El taller como refugio activo
Su taller no es un templo: es un territorio vivo. Un refugio donde la materia suspendida encuentra destino. Un espacio que siente. Nombres y fechas anotados de manera prolijas, en paredes del taller. Cajas clasificadas y etiquetadas; que almacenan ojos, bocas y piernas de cerámica ya cocida.


La casa vibra entre piezas gigantes, hornacinas mínimas, cerámicas tímidas y estructuras de madera que parecen restos arqueológicos de un futuro posible. Ahí, en ese caos cuidadoso, Carmela encuentra su equilibrio.

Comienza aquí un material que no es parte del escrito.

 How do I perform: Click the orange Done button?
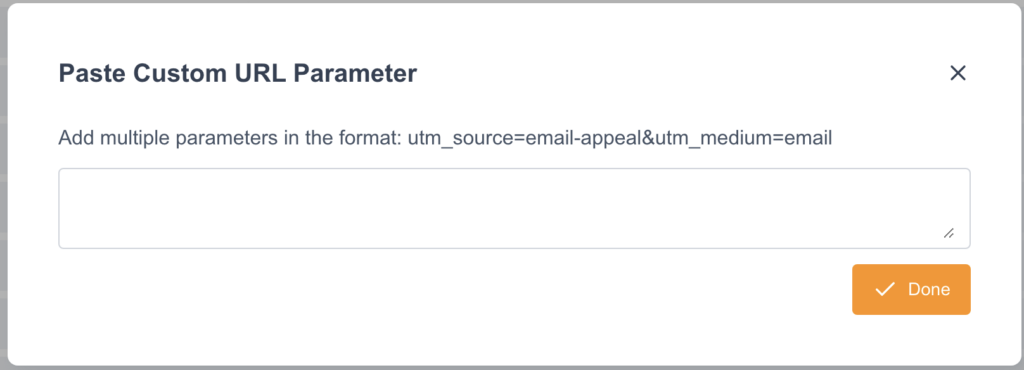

La obra de Carmela Blanco no se explica: se escucha. Es una obra que respira, que viene del error y del descarte, del hallazgo, de la emoción contenida y de esa valentía casi secreta de quien transforma lo roto sin escándalo.
En un ecosistema artístico que suele premiar el ruido, Carmela aporta otra frecuencia: la del detalle, la del gesto silencioso, la del oficio que se hace cuerpo. Y quizás por eso sus esculturas conmueven: porque no buscan exhibirse, sino reparar.

Carmela no trabaja para la obra. La obra trabaja para ella.
Y en ese intercambio —intenso, humano, imperfecto y profundamente vivo— surge algo que no se compra ni se aprende: verdad. Y, como siempre, el arte verdadero encuentra su forma… aunque llegue desde un árbol caído o de un volquete.